EXERCISE INSTRUCTIONS: From the records below, pull each line that has "Task".

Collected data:

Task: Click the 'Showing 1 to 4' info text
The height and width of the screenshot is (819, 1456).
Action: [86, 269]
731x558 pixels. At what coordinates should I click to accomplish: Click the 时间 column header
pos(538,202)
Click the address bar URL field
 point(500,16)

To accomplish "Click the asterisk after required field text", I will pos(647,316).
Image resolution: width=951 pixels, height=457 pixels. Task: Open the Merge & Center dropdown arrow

==

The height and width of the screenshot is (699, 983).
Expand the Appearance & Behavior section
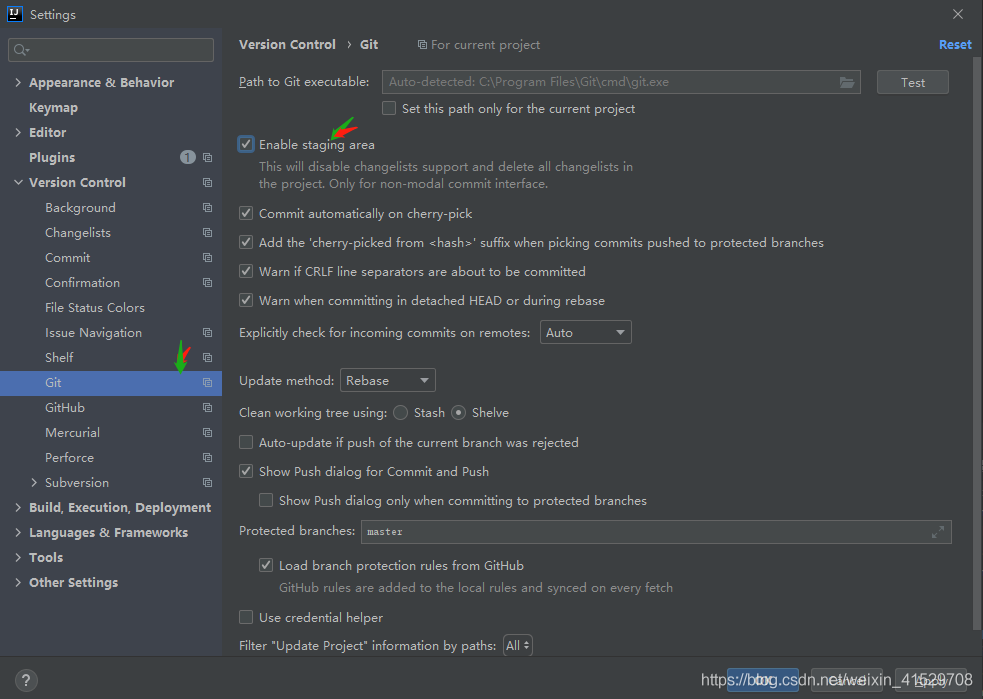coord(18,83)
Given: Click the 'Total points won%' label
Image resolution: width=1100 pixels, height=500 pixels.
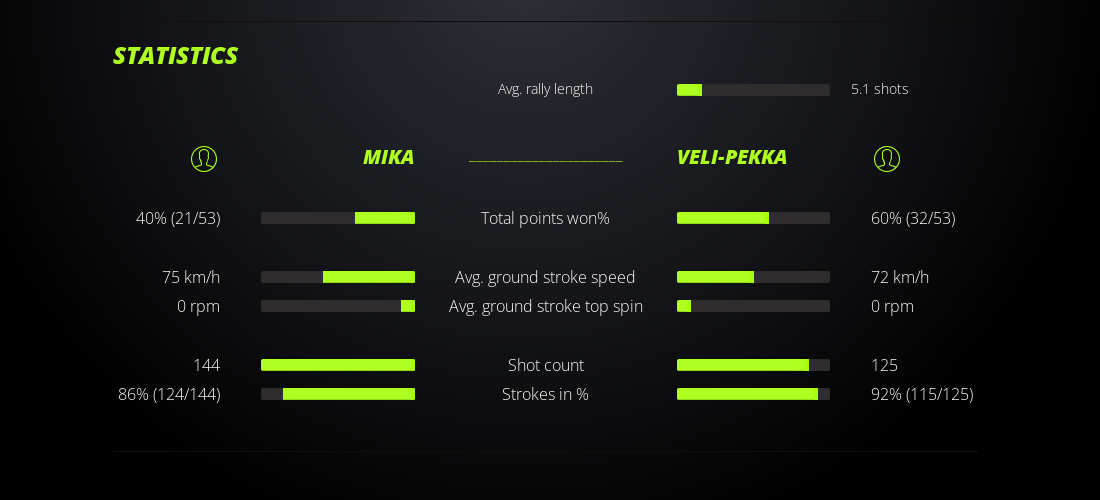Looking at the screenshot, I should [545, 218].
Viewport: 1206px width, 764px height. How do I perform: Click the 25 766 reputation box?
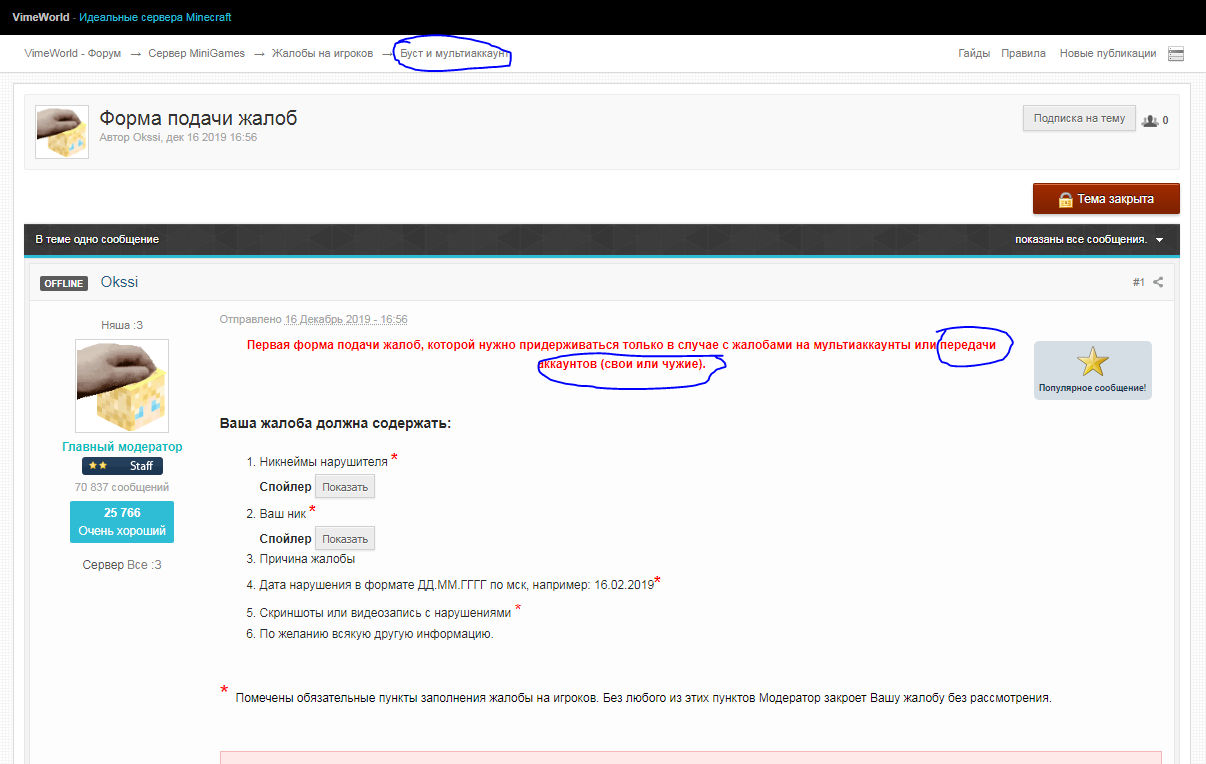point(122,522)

YOUR SOLUTION:
Task: Click the 'Showing 1 to 4' info text
Image resolution: width=951 pixels, height=457 pixels. Task: Open the Merge & Center dropdown arrow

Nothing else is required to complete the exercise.